## PASSAGE

Multimodal machine learning-based model for differentiating nontuberculous mycobacteria from .

Objective: To develop and evaluate the effectiveness of multimodal machine learning approach for the differentiation of NTM from MTB.

Methods: The clinical data and CT images of 175 patients were retrospectively obtained. We established clinical data-based model, radiomics-based model, and multimodal (clinical plus radiomics) model gradually using 5 machine learning algorithms (Logistic, XGBoost, AdaBoost, RandomForest, and LightGBM). Optimal algorithm in each model was selected after evaluating the differentiation performance both in training and validation sets. The model performance was further verified using external new MTB and NTM patient data. Performance was also compared with the existing approaches and model.

## ASSIGNMENT
Carry on the abstract about the machine learning model that separates NTM from MTB, starting right after its final sentence.

## AVAILABLE DATA
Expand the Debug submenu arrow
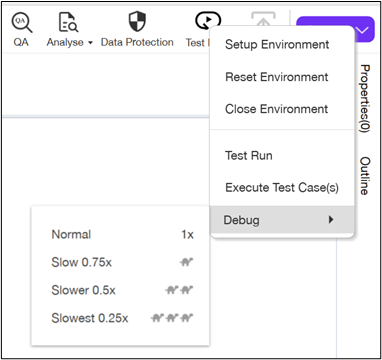Viewport: 382px width, 360px height. (x=331, y=219)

## ANSWER TO THIS PROBLEM
Results: The clinical data-based model contained age, gender, and IL-6, and the RandomForest algorithm achieved the optimal learning model. Two key radiomics features of CT images were identified and then used to establish the radiomics model, finding that model from Logistic algorithm was the optimal. The multimodal model contained age, IL-6, and the 2 radiomics features, and the optimal model was from LightGBM algorithm. The optimal multimodal model had the highest AUC value, accuracy, sensitivity, and negative predictive value compared with the optimal clinical or radiomics models, and its' favorable performance was also verified in the external test dataset (accuracy = 0.745, sensitivity = 0.900). Additionally, the performance of multimodal model was better than that of the radiologist, NGS detection, and existing machine learning model, with an increased accuracy of 26, 4, and 6%, respectively.

Conclusion: This is the first study to establish multimodal model to distinguish NTM from MTB and it performs well in differentiating them, which has the potential to aid clinical decision-making for experienced radiologists.